→ **GIVEN REQUEST**: Please return every one of the records below unchanged, line for line.

════════

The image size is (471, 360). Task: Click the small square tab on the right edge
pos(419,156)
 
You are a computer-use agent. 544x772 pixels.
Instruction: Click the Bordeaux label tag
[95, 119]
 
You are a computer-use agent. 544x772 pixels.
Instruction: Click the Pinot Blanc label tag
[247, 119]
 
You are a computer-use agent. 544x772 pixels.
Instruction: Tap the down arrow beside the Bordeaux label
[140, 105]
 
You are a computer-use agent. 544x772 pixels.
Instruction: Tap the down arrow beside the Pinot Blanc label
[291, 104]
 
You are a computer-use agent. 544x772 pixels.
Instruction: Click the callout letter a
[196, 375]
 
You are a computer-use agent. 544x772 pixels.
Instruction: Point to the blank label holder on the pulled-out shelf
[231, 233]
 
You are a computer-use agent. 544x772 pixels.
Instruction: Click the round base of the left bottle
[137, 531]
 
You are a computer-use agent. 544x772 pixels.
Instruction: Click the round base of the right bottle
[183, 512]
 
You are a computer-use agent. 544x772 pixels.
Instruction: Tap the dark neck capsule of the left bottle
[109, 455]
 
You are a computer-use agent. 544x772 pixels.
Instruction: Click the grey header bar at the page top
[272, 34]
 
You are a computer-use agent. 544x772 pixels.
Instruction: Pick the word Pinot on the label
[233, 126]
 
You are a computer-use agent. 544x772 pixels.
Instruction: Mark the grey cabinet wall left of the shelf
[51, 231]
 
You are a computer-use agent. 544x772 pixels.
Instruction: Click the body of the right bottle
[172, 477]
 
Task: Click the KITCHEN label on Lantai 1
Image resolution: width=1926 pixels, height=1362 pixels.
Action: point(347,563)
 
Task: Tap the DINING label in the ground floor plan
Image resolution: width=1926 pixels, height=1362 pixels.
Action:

════════

→ **SOLVED EXERCISE**:
The image size is (471, 360). Task: Click the small square tab on the right edge
pos(419,156)
 
You are a computer-use agent. 544x772 pixels.
Instruction: Click the Bordeaux label tag
[95, 119]
 
You are a computer-use agent. 544x772 pixels.
Instruction: Click the Pinot Blanc label tag
[247, 119]
 
You are a computer-use agent. 544x772 pixels.
Instruction: Tap the down arrow beside the Bordeaux label
[140, 105]
 
You are a computer-use agent. 544x772 pixels.
Instruction: Tap the down arrow beside the Pinot Blanc label
[291, 104]
 
You are a computer-use agent. 544x772 pixels.
Instruction: Click the callout letter a
[196, 375]
 
You are a computer-use agent. 544x772 pixels.
Instruction: Point to the blank label holder on the pulled-out shelf
[231, 233]
 
You are a computer-use agent. 544x772 pixels.
Instruction: Click the round base of the left bottle
[137, 531]
 
You are a computer-use agent. 544x772 pixels.
Instruction: Click the round base of the right bottle
[183, 512]
 
You are a computer-use agent. 544x772 pixels.
Instruction: Tap the dark neck capsule of the left bottle
[109, 455]
 
You are a computer-use agent. 544x772 pixels.
Instruction: Click the grey header bar at the page top
[272, 34]
 
You are a computer-use agent. 544x772 pixels.
Instruction: Pick the word Pinot on the label
[233, 126]
 
You are a computer-use agent. 544x772 pixels.
Instruction: Mark the grey cabinet wall left of the shelf
[51, 231]
 
You are a computer-use agent. 544x772 pixels.
Instruction: Click the body of the right bottle
[172, 477]
 
Task: Click the KITCHEN label on Lantai 1
Image resolution: width=1926 pixels, height=1362 pixels.
Action: point(347,563)
 
Task: Tap the DINING label in the ground floor plan
Image resolution: width=1926 pixels, height=1362 pixels.
Action:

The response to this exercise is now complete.